### Exercise
Identify each line in the records below that contains the string "This", and copy those lines in full.

* Begin Supplied data *

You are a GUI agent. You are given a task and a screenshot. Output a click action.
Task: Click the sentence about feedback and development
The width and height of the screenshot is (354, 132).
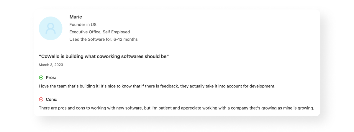pyautogui.click(x=189, y=86)
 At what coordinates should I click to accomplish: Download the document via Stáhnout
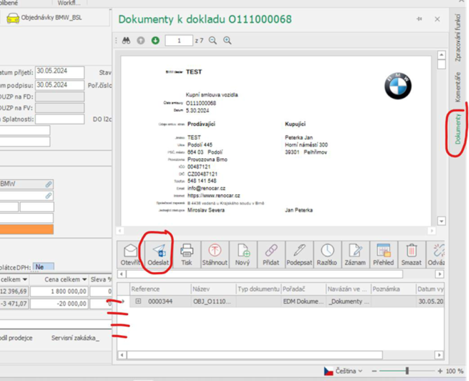[x=215, y=254]

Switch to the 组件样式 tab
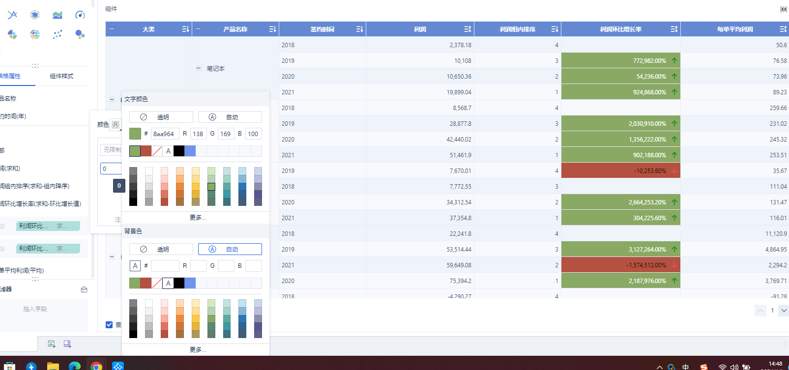61,76
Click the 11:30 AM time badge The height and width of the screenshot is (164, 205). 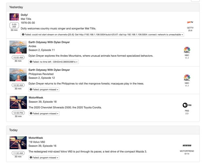click(18, 153)
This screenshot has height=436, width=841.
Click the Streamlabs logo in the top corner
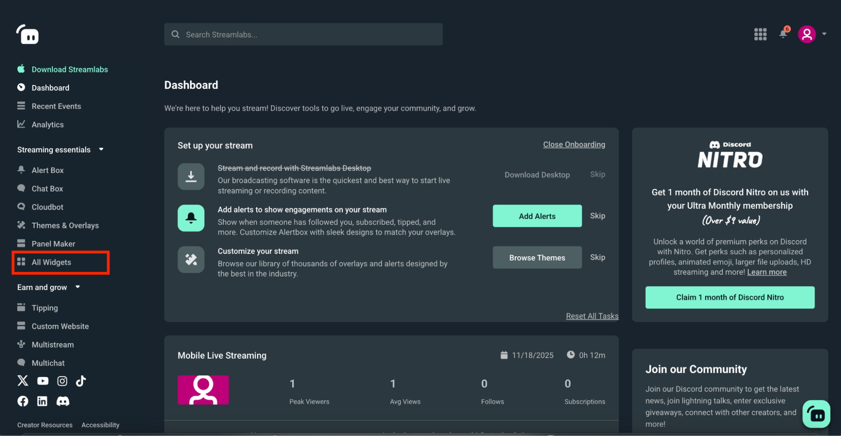pyautogui.click(x=27, y=35)
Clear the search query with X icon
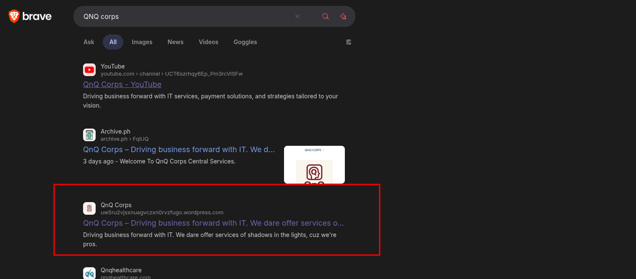Screen dimensions: 636x279 click(297, 16)
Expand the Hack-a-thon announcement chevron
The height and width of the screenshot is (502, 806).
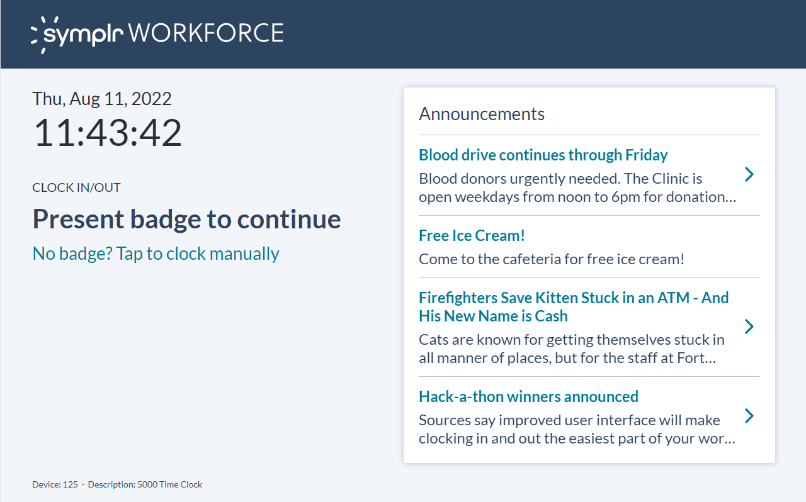749,416
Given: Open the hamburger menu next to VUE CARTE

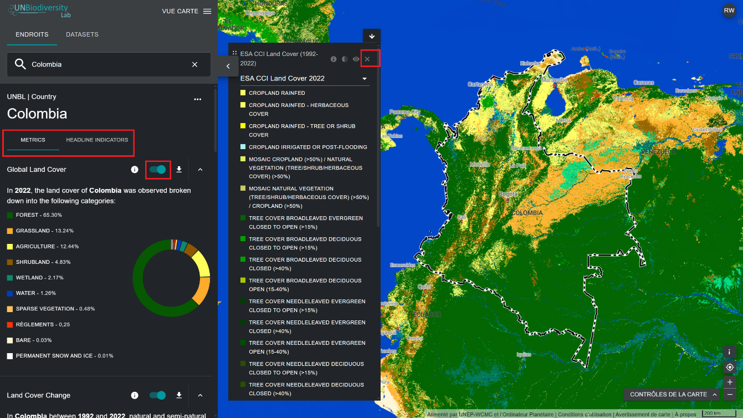Looking at the screenshot, I should point(207,11).
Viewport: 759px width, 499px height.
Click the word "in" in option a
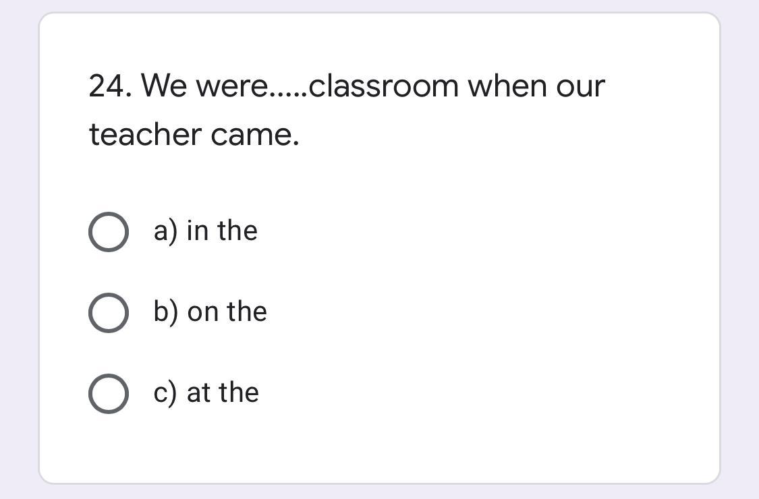click(x=197, y=231)
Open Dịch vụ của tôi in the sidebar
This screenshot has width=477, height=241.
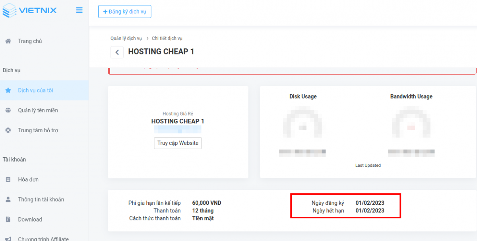36,90
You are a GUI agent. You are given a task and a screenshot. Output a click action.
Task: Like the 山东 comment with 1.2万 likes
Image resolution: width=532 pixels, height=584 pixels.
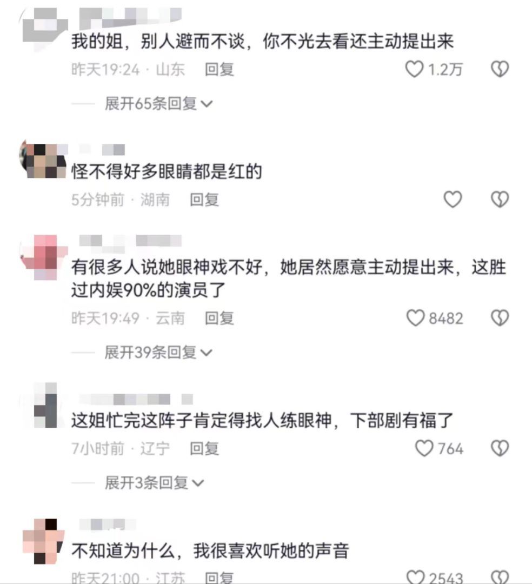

* End Supplied data *

### Result of the task
This screenshot has height=436, width=841.
This screenshot has width=477, height=241.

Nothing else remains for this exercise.